Nous reprenons aujourd’hui « LA SUBSISTANCE – UNE PERSPECTIVE ECOFEMINISTE » (1997- trad. 2022) de Maria Mies et Veronika Bennholdt- Thomsen.

CHAPITRE 4 – LA SUBSISTANCE ET LE MARCHE

Soyons clairs : « Les relations d’échange ont toujours existé : quelle que soit la période historique considérée, il est tout simplement impossible d’imaginer une société  sans aucune relation d’échange… Mais il y eu en revanche des relations d’échange qui obéissaient à une morale différente de celle qui prédomine dans la société de maximisation du profit. »

On trouve ici une autre lecture, critique, de Polanyi, rencontré Trace 371 : « Karl Polanyi, dans « La grande transformation » (1944)  a montré comment l’économie s’est mise à déterminer le type de société existant, au lieu de l’inverse, comment on a enlevé à la nature son caractère naturel pour la réduire à un facteur dans les calculs de production, tandis qu’on attribue au marché un caractère naturel comme si ses mécanismes échappaient à l’influence humaine… Mais il n’a pas compris que ce qui était insupportable au niveau de la société dans l’économie de marché tournée vers le progrès technologique, c’est la destruction de la dimension de subsistance de l’économie, pourtant essentielle à la vie. »

CHAPITRE 5 – LA SUBSISTANCE EN VILLE

Avant de voir Détroit, dans la Trace 430 : « Dans une anthologie consacrée à l’écoféminisme, Rachel L. Bagby a raconté comment sa propre mère a aménagé des jardins au beau milieu d’une zone industrielle abandonnée à Philadelphie dans les années 1980… et comment elle a, de ce fait, guéri la terre et produit de la nourriture, mais aussi construit une communauté villageoise de 5000 âmes en ville. »
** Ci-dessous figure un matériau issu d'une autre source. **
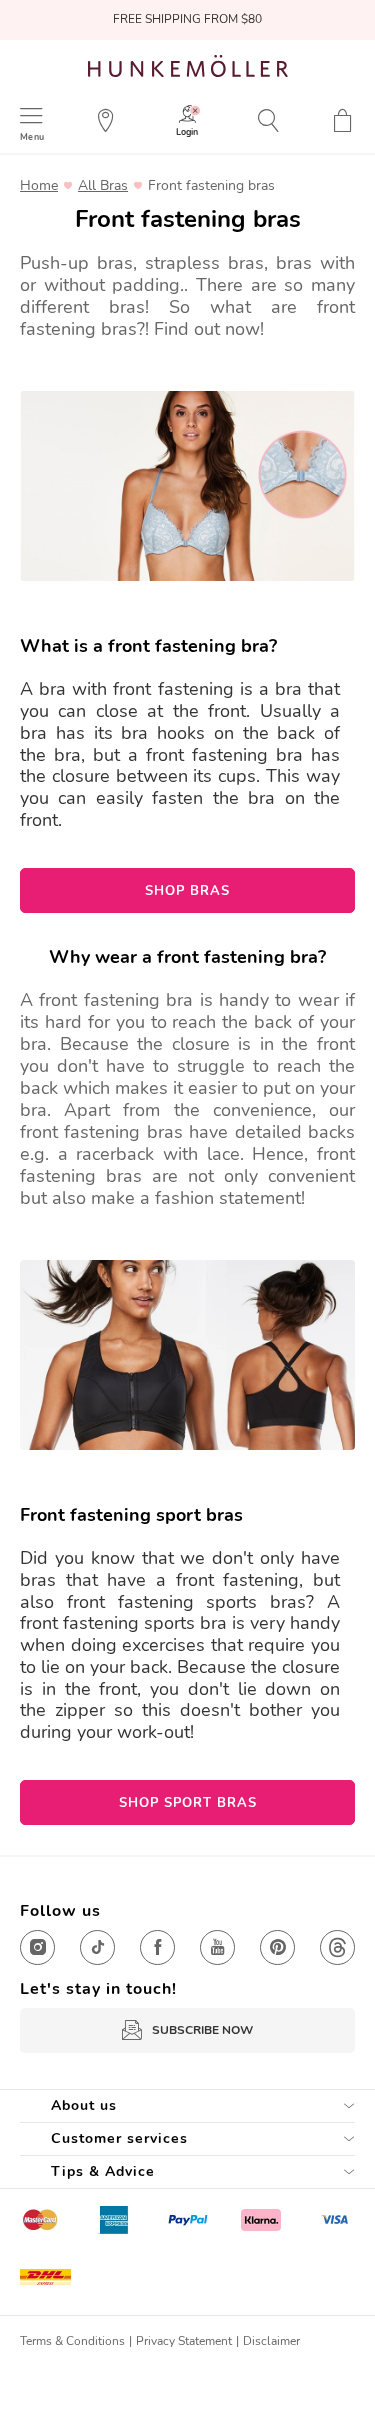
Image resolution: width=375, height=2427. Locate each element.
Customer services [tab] (119, 2138)
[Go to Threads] (337, 1947)
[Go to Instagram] (37, 1947)
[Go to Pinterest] (277, 1947)
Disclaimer (271, 2341)
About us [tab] (84, 2105)
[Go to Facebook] (157, 1947)
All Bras (103, 186)
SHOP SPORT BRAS (188, 1803)
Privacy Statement (184, 2341)
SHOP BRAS (187, 891)
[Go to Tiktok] (97, 1947)
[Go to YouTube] (217, 1947)
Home (39, 186)
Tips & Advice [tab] (103, 2171)
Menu (32, 136)
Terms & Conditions (72, 2341)
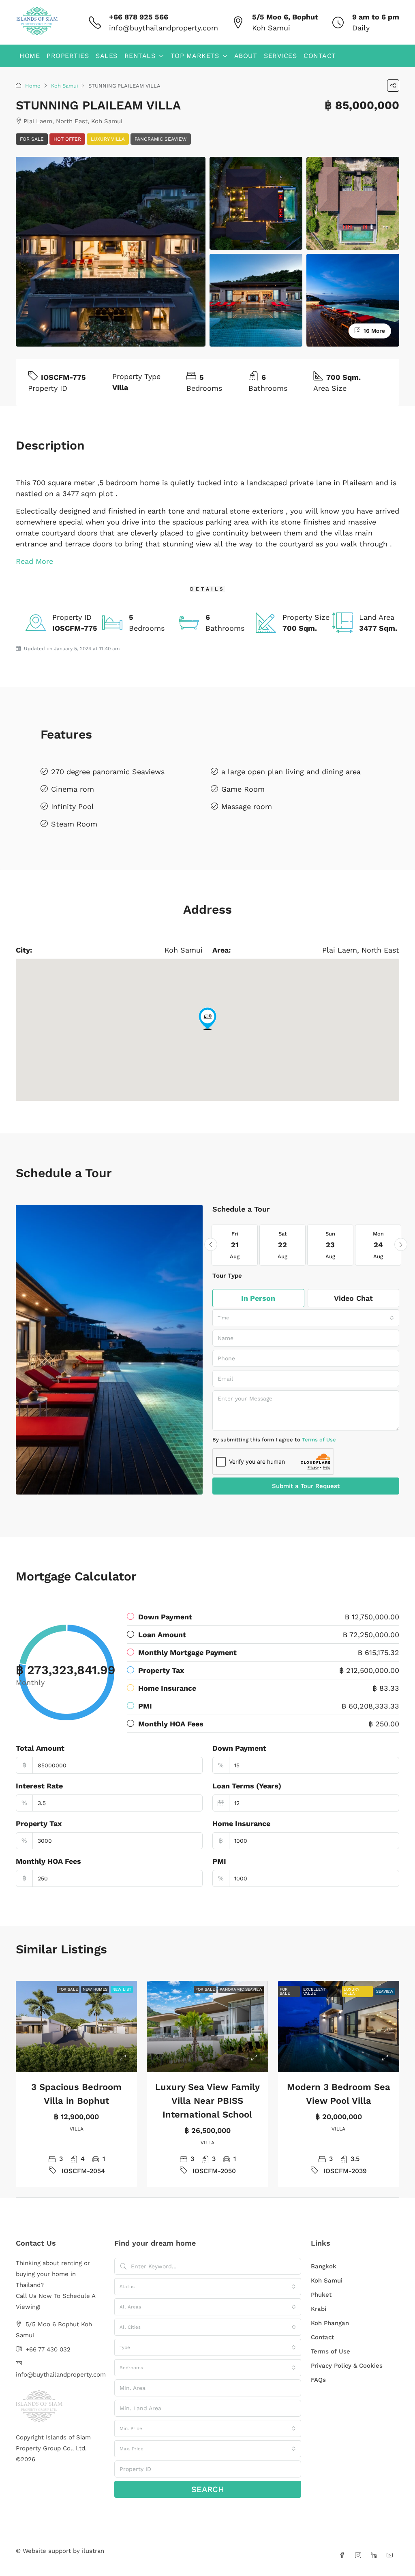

D’une manière générale, et comme l’ont montré tant de Traces relatives à la construction des villes : « La ville moderne est incapable d’assurer sa propre existence et de se régénérer par ses propres moyens. Elle a besoin d’un arrière-pays d’où elle importe la nourriture pour ses citoyens…, et pour y déposer ses déchets… »

Mies et Bennholdt y voient une relation de sujétion : « Comme dans toutes les relations de maître à esclave, la partie qui domine dépend pour sa survie et sa vie matérielle de la partie qu’elle exploite, dévalorise, déshonore, marginalise, qu’elle exclut de la vie sociale et culturelle… Ni la libération des femmes, ni la décolonisation des pays du Sud, ni le sauvetage de la nature ne pourront s’accomplir à moins d’une transformation radicale de cette relation entre la ville et la campagne. »

Prenant de nombreux exemples, de Nairobi à Moscou, de Brême à Tokyo, les autrices soulignent : « Jusqu’à 15% des besoins alimentaires sont produits dans les villes mêmes du Sud, mais comme cette production est presque exclusivement effectuée par les femmes, elle transparaît à peine dans les statistiques. »

Les règles relevées à l’occasion peuvent se résumer ainsi : « 1 . Auto-organisation des consommateurs et des producteurs … 2. Suppression de la séparation entre lieux de travail et lieux de vie… 3. Amélioration de la production grâce à l’emploi de méthodes écologiques.

Mais les campagnes peuvent aussi évoluer : « Lorsque des jeunes bien formés désireront à nouveau vivre à la campagne et, par-dessus tout, lorsqu’ils pourront trouver du travail à la campagne, l’espace rural redeviendra séduisant. Et alors la campagne sera aussi un lieu de culture. Tous nos concepts actuels de nature et de culture devront changer radicalement. »

L’enjeu, que nous essayons de  partager ici depuis le début, serait de bâtir des villes différentes : « Il s’agit d’une possibilité pour les citadins de ne pas se rendre à nouveau dépendants des entreprises et de la seule logique de l’accumulation, mais de bâtir des villes différentes, à la fois urbaines et rurales, où le principe directeur sera la production et la reproduction de la vie. C’est déjà ce qui se prépare à Détroit. » Comme nous le verrons.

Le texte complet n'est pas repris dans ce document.